His 1938 translations of works by Bertolt Brecht and Miguel Hernández appeared in John Lehmann's New Writing.
He felt close to the Jewish people; his mother, Violet Hilda Schuster, was half-Jewish (her father's family were German Jews who converted to Christianity, and her mother came from an upper-class family of Catholic German, Lutheran Danish and distant Italian descent). Spender's second wife, Natasha, whom he married in 1941, was also Jewish. In 1942, he joined the fire brigade of Cricklewood and Maresfield Gardens as a volunteer. Spender met several times with the poet Edwin Muir.
After he was no longer left-wing, he was one of those who wrote of their disillusionment with communism in the essay collection The God that Failed (1949), along with Arthur Koestler and others. It is thought that one of the big areas of disappointment was the Molotov-Ribbentrop Pact between Germany and the Soviet Union, which many leftists saw as a betrayal.

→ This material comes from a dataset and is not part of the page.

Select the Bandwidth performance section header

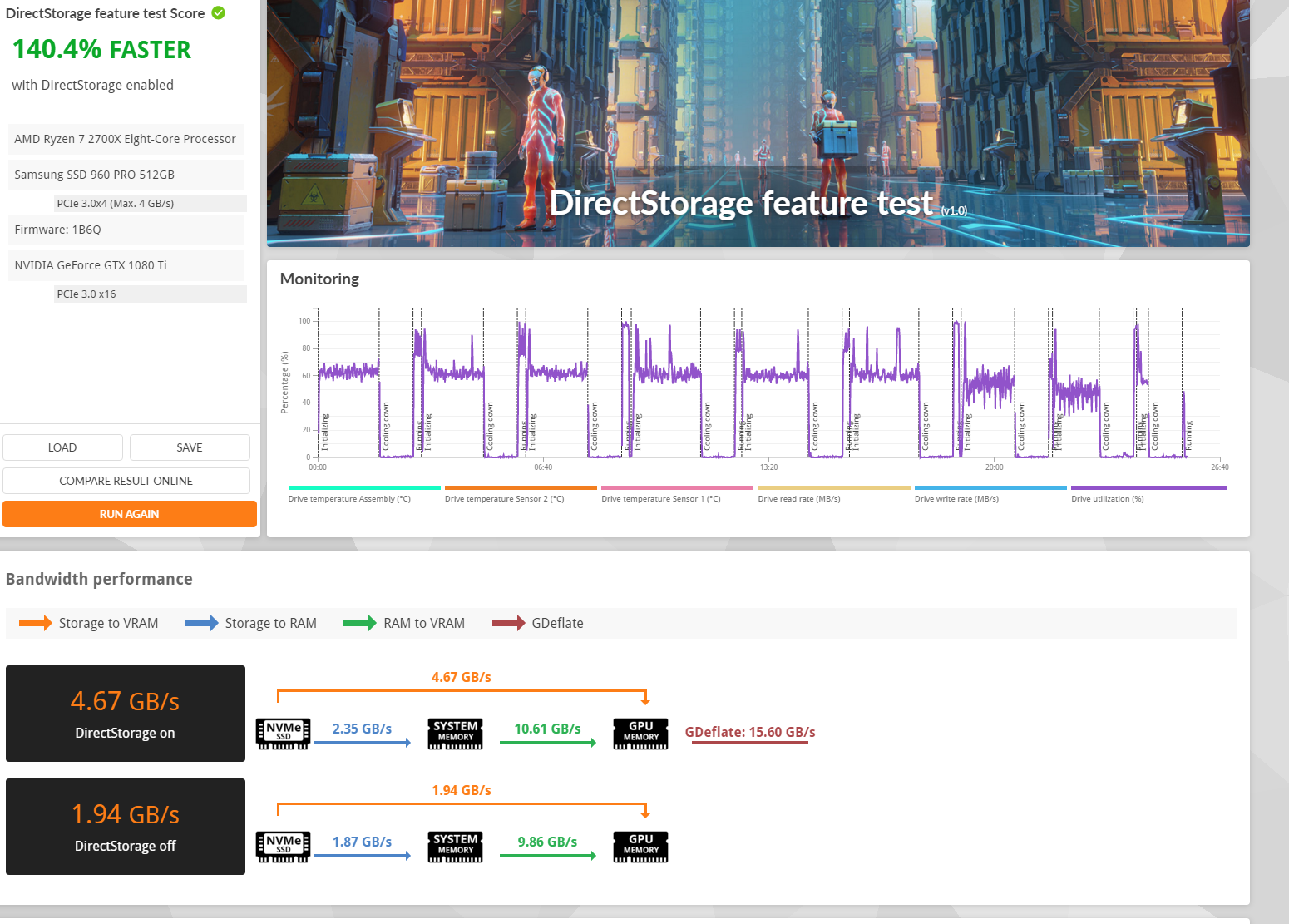coord(99,579)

Like Auden, Isherwood and several other outspoken opponents of fascism in the 1930s, Spender did not see active military service in World War II. He was initially graded "C" upon examination because of his earlier colitis, poor eyesight, varicose veins and the long-term effects of a tapeworm in 1934. But he pulled strings to be re-examined and was upgraded to "B", which meant that he could serve in the London Auxiliary Fire Service. Spender spent the winter of 1940 teaching at Blundell's School, taking a position that had been vacated by Manning Clark, who returned to Australia as a consequence of the war to teach at Geelong Grammar.

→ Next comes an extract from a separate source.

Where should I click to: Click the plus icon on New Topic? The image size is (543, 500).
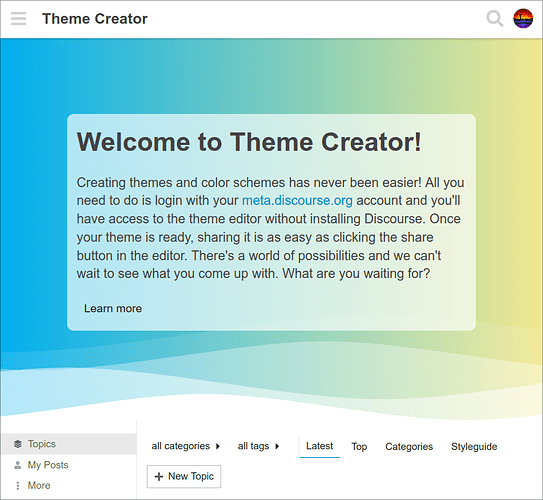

After the war, Spender was a member of the Allied Control Commission, restoring civil authority in Germany.
With Cyril Connolly and Peter Watson, Spender co-founded Horizon magazine and served as its editor from 1939 to 1941. From 1947 to 1949, he went to the US several times and saw Auden and Isherwood. He was the editor of Encounter magazine from 1953 to 1966 but resigned after it emerged that the Congress for Cultural Freedom, which published it, was covertly funded by the CIA. Spender insisted that he was unaware of the ultimate source of the magazine's funds. He taught at various American institutions and accepted the Elliston Chair of Poetry at the University of Cincinnati in 1954. In 1961, he became professor of rhetoric at Gresham College, London.

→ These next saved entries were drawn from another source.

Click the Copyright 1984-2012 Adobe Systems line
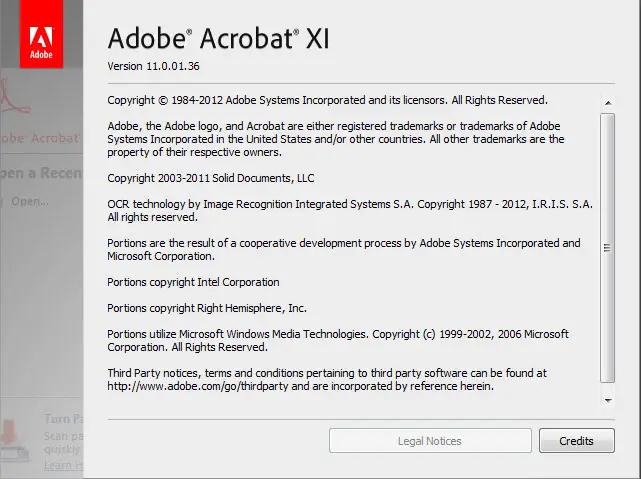641x479 pixels. point(327,100)
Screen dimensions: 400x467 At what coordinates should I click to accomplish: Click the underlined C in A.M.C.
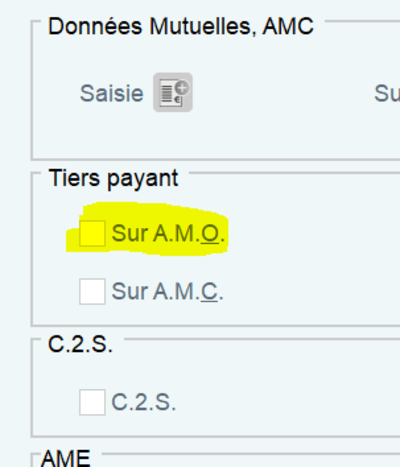point(209,292)
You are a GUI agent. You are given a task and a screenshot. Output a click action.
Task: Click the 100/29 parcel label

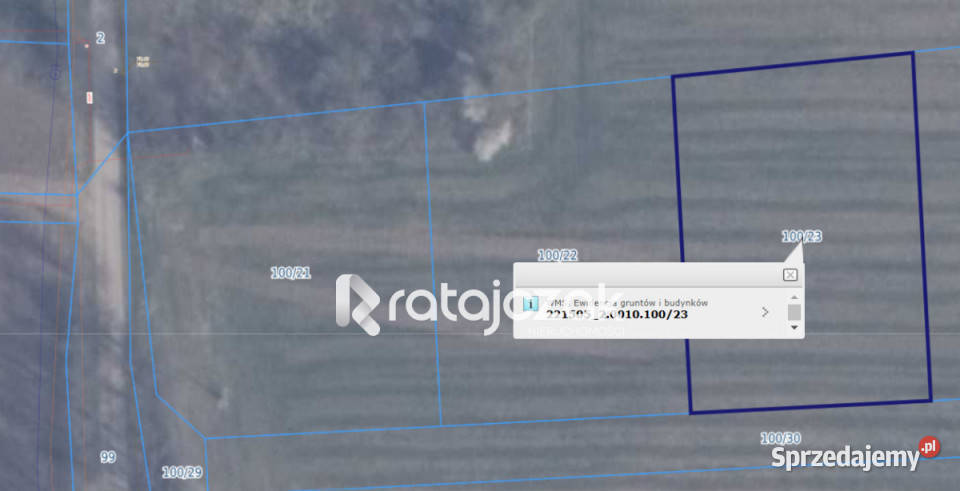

Spender helped found the magazine Index on Censorship, was involved in the founding of the Poetry Book Society and did work for UNESCO. He was appointed the 17th Poet Laureate Consultant in Poetry to the Library of Congress in 1965. During the late 1960s, Spender frequently visited the University of Connecticut, which he declared had the "most congenial teaching faculty" he had encountered in the United States.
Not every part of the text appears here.